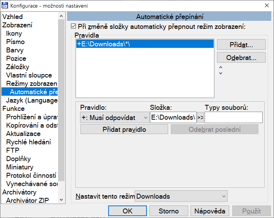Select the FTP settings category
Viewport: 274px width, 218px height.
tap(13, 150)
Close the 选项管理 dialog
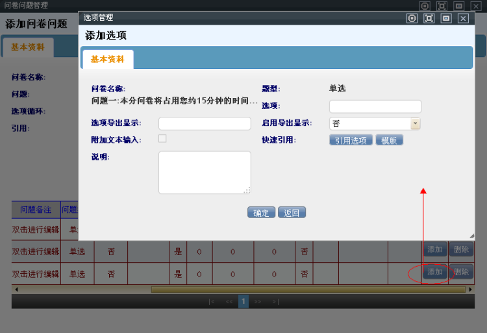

......

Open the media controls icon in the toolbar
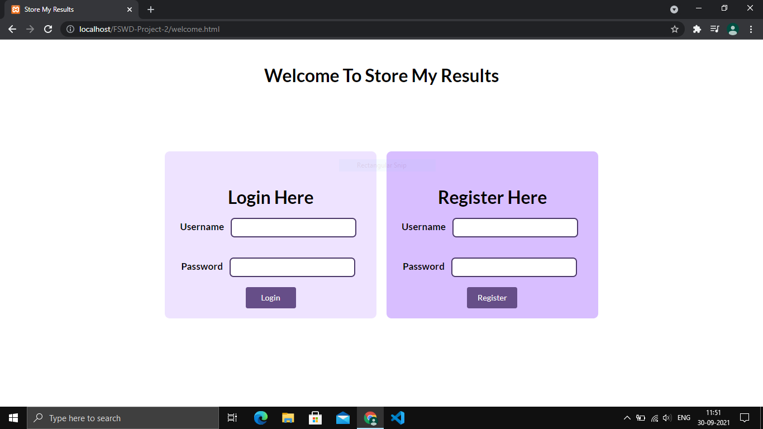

......

Retorne cada linha dos registros que contenha a palavra "toolbar".

--- SOLUÇÃO DO EXERCÍCIO ---
Open the media controls icon in the toolbar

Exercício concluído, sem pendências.